* **EXERCISE DESCRIPTION**:
Go through the following data and transcribe exactly the stretch of lines from the one holding "Image resolution: width=973, height=2576." to the one holding "Văn phòng cho", both included.

* **RECORD EXTRACTS**:
- - - - -
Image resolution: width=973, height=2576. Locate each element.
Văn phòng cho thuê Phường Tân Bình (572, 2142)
- - - - -
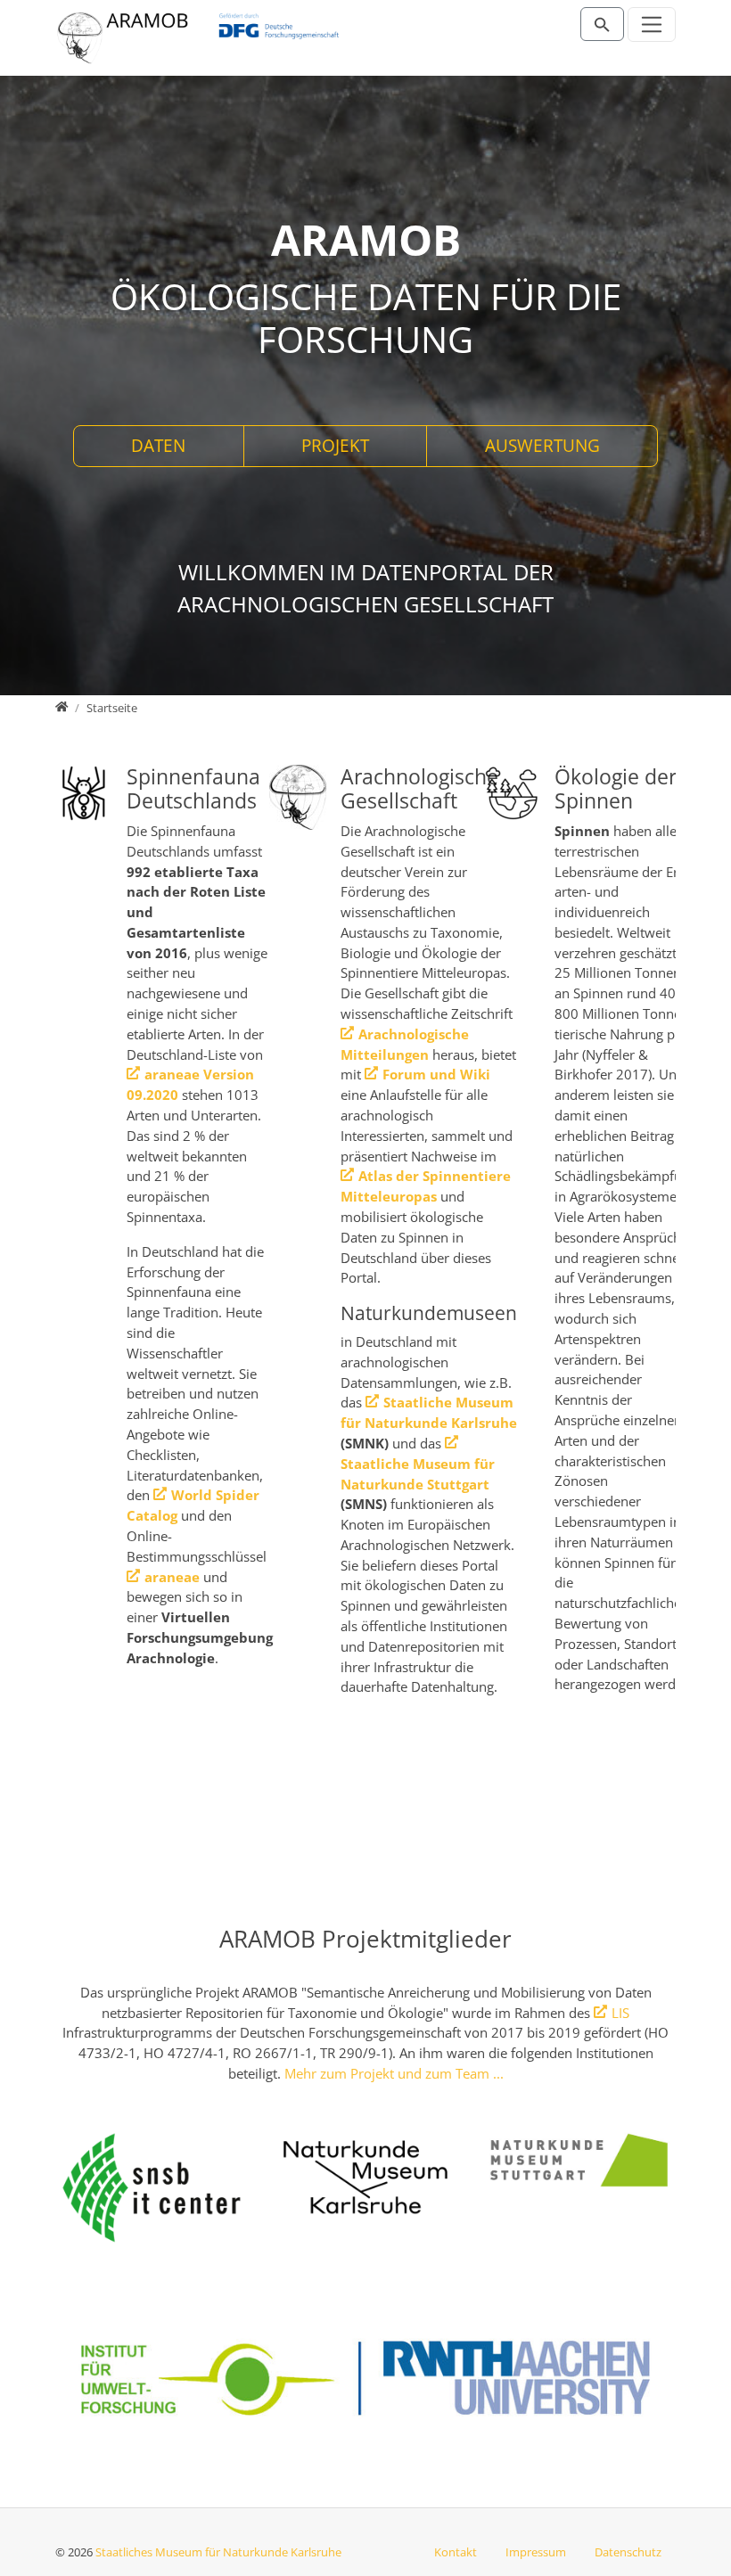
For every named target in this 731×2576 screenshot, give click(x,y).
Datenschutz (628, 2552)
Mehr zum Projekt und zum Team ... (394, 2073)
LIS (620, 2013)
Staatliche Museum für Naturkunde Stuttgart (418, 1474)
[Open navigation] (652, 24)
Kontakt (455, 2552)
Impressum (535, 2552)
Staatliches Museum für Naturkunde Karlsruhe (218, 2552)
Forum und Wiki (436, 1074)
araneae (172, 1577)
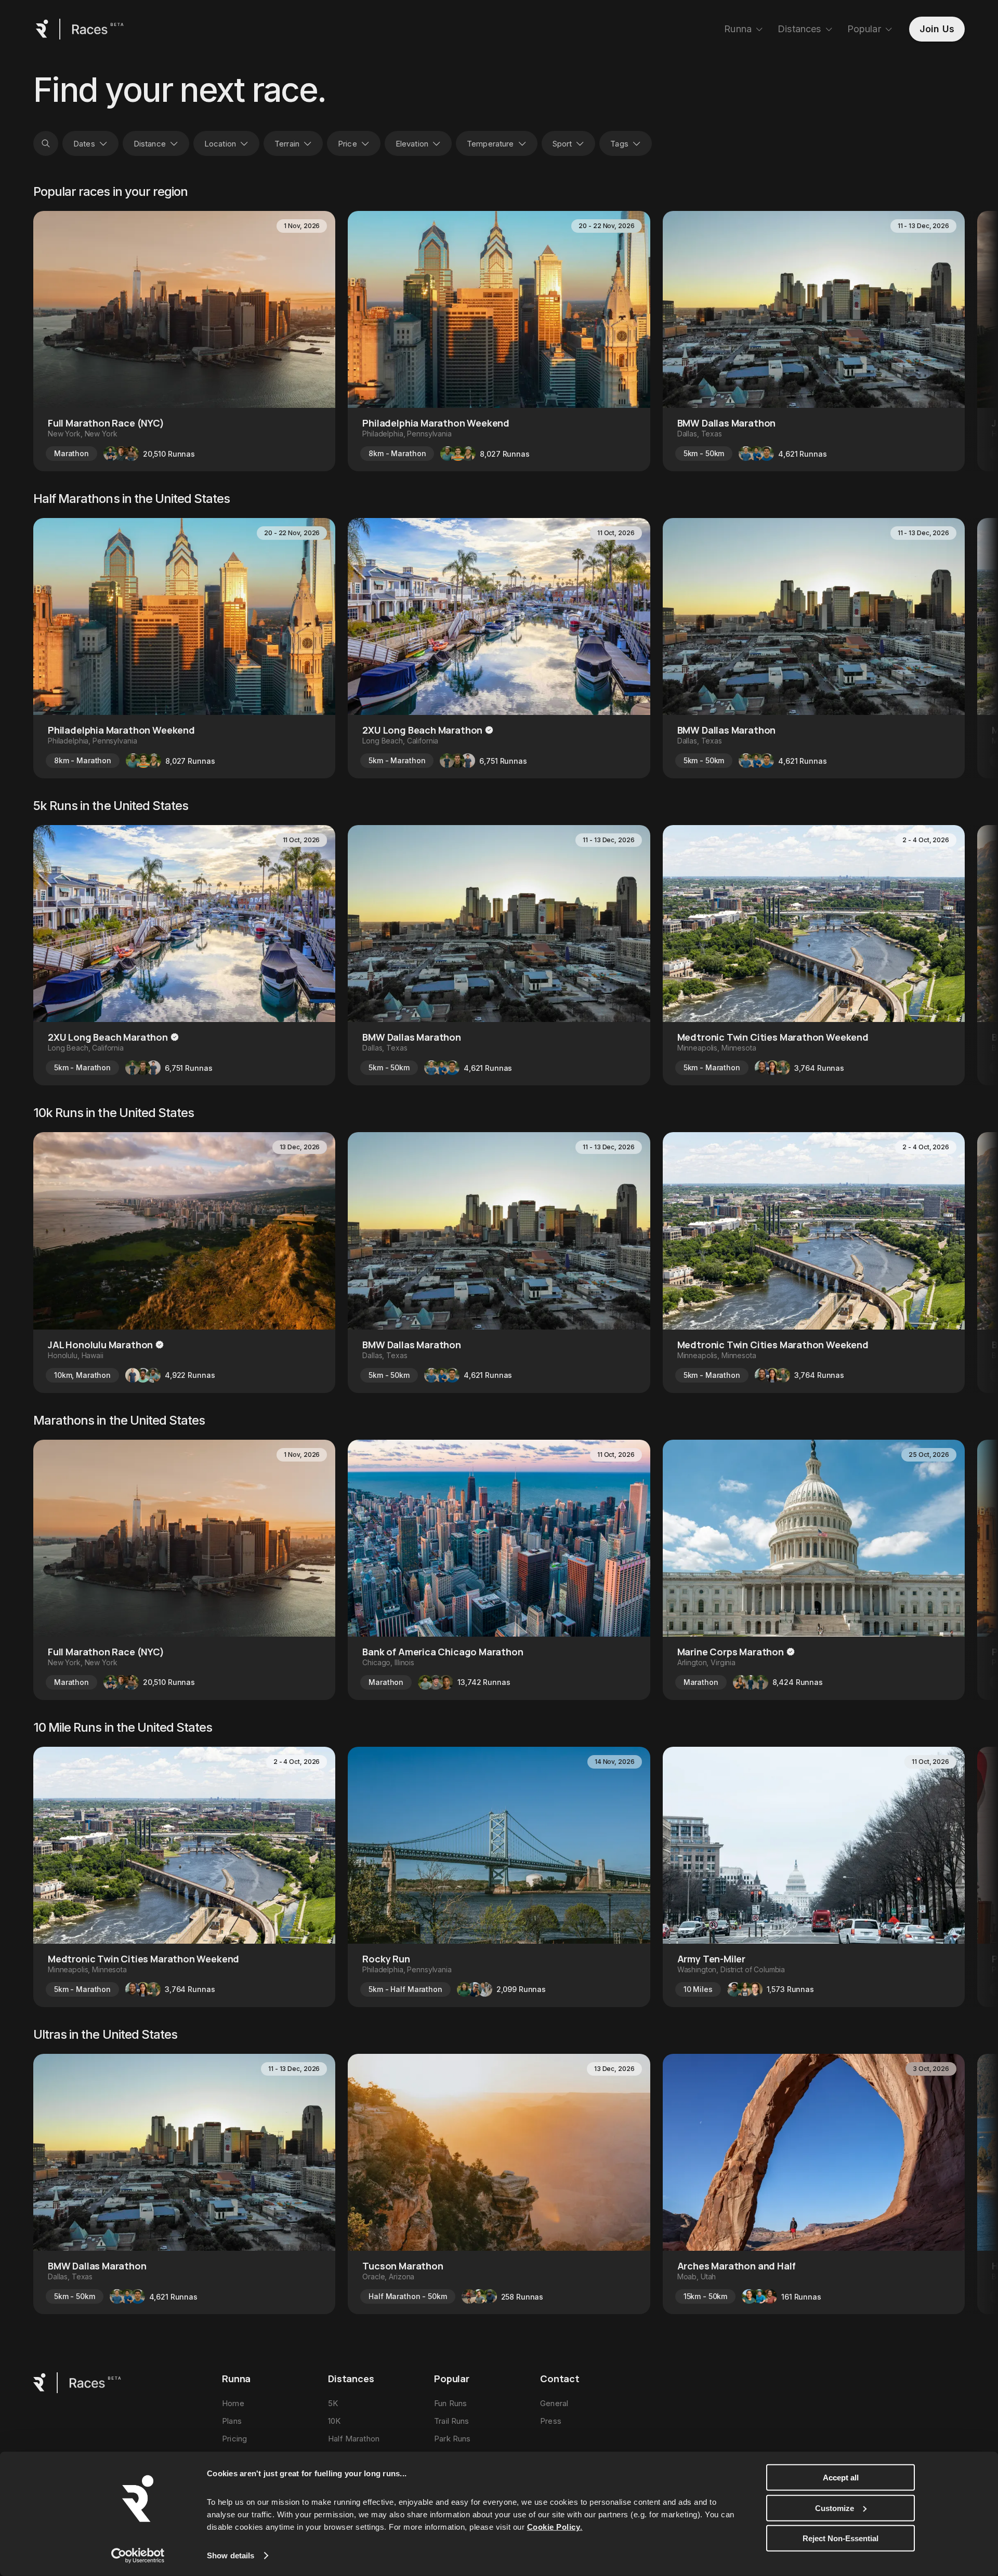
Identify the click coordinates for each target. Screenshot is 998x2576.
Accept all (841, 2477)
- - - - -
* **TASK ANSWER**:
Image resolution: width=973, height=2576. Locate each element.
Văn phòng cho thuê Phường Tân Bình (572, 2142)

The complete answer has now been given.